Rutgers vs. ZOA
Since October, the U.S. Department of Education’s Office for Civil Rights has been probing a complaint by the Zionist Organization of America that, among other charges, officials at Rutgers University have been lax in pursuing reports of anti-Semitic intimidation of a pro-Israel student. The complaint stems from incidents over the last two years, including one in which a staff person at the Rutgers Center for Middle Eastern Studies called the student a “racist Zionist pig,” among other choice terms.
This week the Anti-Defamation League seconded ZOA’s complaint, asserting that “university officials have been insufficiently attentive to these issues.” University officials refute the criticism, telling this newspaper that the “claims by the ZOA are contrary to the true values of Rutgers University and are not supported by the facts.”
We urge the OCR to sort out these competing claims thoroughly and vigorously. As the ZOA put it, every student deserves a campus environment “that is physically and emotionally safe and conducive to learning.”
However, neither the probe nor the alleged disregard on the part of university officials should be allowed to leave the impression that Rutgers is a hotbed of anti-Semitic or anti-Israel activity — quite the contrary. In the past year the Jewish population of the state university has grown from 6,000 to 7,400 students. This week we report on the imminent opening of a 55,000-square-foot expansion to the already massive Chabad House on campus, and on Hillel’s plans to build a new headquarters. The Allen and Joan Bildner Center for the Study of Jewish Life is itself a hotbed of Judaic scholarship and community-wide programming.

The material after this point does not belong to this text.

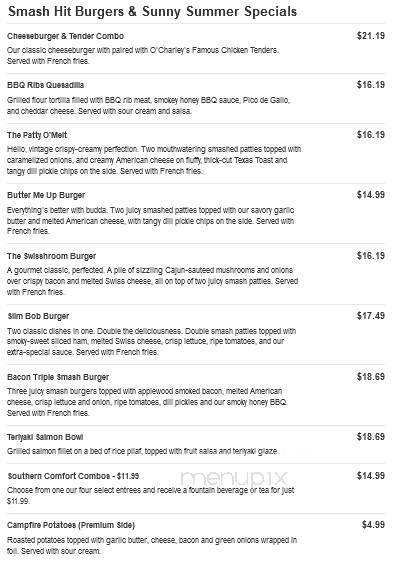Click The Patty O'Melt description paragraph
413x561 pixels.
click(x=154, y=160)
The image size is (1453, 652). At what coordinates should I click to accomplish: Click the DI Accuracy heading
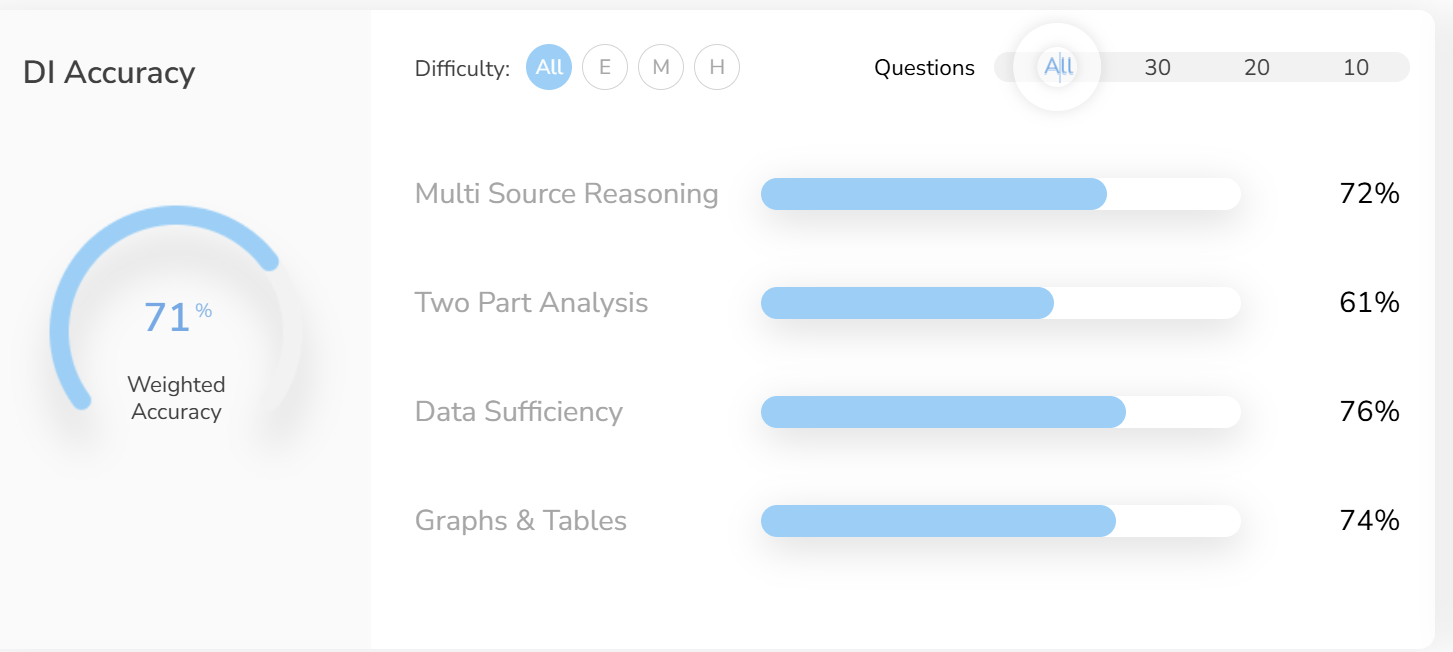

There are active and emboldened pro-Palestinian factions on campus, but they are more than matched by vocal and inspired pro-Israel groups that, with the assistance of Jewish organizations from around the state, offer counter-programming and staffing meant to empower Jewish students and other supporters of Israel.
The goal then should not be to embarrass university officials or discredit the university, but to ensure that administrators are living up to the high standards they have set for themselves and their diverse student body.